**Records supplied:**
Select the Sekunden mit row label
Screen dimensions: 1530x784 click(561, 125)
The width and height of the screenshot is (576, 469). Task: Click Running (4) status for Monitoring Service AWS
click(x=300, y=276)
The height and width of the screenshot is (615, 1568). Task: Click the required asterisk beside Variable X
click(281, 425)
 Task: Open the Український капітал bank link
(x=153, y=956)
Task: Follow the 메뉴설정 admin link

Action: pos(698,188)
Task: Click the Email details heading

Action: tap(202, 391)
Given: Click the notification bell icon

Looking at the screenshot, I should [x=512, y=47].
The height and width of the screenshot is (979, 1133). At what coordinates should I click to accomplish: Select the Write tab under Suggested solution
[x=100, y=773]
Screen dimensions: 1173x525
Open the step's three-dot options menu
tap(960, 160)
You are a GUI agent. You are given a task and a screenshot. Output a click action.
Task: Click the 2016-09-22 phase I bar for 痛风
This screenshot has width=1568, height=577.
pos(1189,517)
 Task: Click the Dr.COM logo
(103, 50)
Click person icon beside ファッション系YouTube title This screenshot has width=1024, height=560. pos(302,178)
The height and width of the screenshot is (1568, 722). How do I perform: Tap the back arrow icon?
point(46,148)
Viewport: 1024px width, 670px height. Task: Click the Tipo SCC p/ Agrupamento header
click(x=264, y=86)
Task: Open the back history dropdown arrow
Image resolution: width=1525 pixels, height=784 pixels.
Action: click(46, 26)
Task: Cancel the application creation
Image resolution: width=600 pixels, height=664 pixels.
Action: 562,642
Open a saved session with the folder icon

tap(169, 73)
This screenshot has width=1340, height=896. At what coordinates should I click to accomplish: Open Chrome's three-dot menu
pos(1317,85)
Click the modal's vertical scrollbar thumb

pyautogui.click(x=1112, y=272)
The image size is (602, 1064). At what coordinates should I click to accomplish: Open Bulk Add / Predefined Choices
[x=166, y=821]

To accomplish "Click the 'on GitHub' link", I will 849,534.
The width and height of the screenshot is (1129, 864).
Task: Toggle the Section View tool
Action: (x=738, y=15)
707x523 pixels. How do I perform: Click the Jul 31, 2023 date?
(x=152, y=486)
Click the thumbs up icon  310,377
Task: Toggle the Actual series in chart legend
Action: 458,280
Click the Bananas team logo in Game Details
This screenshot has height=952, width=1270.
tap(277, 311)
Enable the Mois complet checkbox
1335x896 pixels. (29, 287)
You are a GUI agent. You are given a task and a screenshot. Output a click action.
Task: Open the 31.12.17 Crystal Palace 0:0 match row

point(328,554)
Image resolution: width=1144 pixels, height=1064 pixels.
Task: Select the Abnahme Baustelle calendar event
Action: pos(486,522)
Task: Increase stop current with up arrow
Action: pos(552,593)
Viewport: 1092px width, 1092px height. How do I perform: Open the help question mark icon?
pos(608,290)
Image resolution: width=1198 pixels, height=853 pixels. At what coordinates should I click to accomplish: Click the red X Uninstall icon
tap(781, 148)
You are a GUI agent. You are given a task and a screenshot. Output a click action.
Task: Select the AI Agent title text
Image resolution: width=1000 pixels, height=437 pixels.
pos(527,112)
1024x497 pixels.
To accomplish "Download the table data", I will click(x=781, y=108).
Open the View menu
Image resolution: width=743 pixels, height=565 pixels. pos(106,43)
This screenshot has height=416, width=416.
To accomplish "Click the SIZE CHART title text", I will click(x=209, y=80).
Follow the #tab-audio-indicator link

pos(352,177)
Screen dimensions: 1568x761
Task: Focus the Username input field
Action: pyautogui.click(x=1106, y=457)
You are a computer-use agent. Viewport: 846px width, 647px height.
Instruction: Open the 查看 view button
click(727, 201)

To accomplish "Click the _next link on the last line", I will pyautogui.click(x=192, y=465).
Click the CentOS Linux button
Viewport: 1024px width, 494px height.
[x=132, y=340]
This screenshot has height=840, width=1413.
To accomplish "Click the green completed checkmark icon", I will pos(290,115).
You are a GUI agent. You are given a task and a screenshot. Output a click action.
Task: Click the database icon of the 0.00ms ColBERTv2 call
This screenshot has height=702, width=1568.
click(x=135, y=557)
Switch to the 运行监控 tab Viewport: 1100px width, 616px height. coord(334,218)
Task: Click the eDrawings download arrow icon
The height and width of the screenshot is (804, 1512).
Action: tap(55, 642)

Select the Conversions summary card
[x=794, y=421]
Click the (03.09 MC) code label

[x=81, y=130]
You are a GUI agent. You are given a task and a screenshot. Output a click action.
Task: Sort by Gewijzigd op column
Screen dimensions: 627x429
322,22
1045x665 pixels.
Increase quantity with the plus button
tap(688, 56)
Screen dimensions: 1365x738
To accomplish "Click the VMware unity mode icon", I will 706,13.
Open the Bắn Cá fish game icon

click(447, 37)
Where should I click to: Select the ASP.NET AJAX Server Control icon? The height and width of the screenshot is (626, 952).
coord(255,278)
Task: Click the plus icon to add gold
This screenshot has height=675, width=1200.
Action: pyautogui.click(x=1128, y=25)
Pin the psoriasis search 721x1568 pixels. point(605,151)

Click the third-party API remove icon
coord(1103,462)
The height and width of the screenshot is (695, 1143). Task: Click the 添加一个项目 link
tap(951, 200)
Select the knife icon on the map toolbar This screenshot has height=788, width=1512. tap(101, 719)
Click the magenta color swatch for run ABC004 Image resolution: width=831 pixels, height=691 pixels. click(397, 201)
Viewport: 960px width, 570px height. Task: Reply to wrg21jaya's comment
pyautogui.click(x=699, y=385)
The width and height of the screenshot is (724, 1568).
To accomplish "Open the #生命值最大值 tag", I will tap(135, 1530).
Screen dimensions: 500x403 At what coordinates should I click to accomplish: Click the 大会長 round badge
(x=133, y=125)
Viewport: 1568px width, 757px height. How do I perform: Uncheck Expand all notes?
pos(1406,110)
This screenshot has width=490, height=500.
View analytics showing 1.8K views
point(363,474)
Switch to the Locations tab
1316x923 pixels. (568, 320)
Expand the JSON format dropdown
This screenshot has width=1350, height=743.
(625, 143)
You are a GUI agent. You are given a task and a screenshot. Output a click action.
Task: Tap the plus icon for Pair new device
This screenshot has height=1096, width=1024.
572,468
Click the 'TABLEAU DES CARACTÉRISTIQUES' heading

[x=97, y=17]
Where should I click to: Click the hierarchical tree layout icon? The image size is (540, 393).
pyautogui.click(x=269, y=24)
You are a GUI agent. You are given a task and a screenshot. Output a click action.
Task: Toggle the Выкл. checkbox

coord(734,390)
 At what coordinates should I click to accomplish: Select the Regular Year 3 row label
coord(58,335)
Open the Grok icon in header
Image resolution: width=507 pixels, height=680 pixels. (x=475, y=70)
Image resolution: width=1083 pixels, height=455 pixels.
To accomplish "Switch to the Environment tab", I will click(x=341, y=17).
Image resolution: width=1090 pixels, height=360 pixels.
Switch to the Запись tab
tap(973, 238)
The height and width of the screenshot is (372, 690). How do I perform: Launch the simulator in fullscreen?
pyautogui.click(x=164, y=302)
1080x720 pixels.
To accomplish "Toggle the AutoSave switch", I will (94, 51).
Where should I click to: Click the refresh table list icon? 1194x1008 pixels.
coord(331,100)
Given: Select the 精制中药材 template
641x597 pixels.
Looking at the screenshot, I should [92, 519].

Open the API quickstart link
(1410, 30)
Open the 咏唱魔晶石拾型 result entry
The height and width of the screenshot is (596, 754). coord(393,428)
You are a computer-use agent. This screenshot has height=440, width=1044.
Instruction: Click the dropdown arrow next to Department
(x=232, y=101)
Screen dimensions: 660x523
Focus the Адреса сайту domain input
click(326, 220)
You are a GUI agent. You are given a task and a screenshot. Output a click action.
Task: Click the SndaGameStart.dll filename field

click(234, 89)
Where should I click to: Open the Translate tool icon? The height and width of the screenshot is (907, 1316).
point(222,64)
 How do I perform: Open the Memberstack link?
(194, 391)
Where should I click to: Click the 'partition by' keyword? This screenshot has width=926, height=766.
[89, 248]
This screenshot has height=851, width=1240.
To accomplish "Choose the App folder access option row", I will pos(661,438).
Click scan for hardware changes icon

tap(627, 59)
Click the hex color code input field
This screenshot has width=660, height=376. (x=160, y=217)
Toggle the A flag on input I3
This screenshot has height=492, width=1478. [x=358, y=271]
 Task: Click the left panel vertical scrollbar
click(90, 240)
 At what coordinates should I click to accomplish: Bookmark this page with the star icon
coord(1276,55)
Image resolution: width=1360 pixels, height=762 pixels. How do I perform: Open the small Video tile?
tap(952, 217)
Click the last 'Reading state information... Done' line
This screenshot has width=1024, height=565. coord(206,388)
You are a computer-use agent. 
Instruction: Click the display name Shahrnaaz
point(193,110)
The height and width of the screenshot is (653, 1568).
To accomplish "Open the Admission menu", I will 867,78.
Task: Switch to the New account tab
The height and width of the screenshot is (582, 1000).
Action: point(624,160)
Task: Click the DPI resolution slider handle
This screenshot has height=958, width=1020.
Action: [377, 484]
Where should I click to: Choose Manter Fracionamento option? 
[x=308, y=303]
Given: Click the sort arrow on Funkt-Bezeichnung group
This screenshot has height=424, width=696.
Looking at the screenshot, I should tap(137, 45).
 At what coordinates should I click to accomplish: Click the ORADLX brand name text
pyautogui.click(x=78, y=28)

**Work to be completed:** Only a verbatim transcription of the lines from the one containing "brand name text" through the last line of the records counts as the answer.

**Output of the task:**
 At what coordinates should I click to accomplish: Click the ORADLX brand name text
pyautogui.click(x=78, y=28)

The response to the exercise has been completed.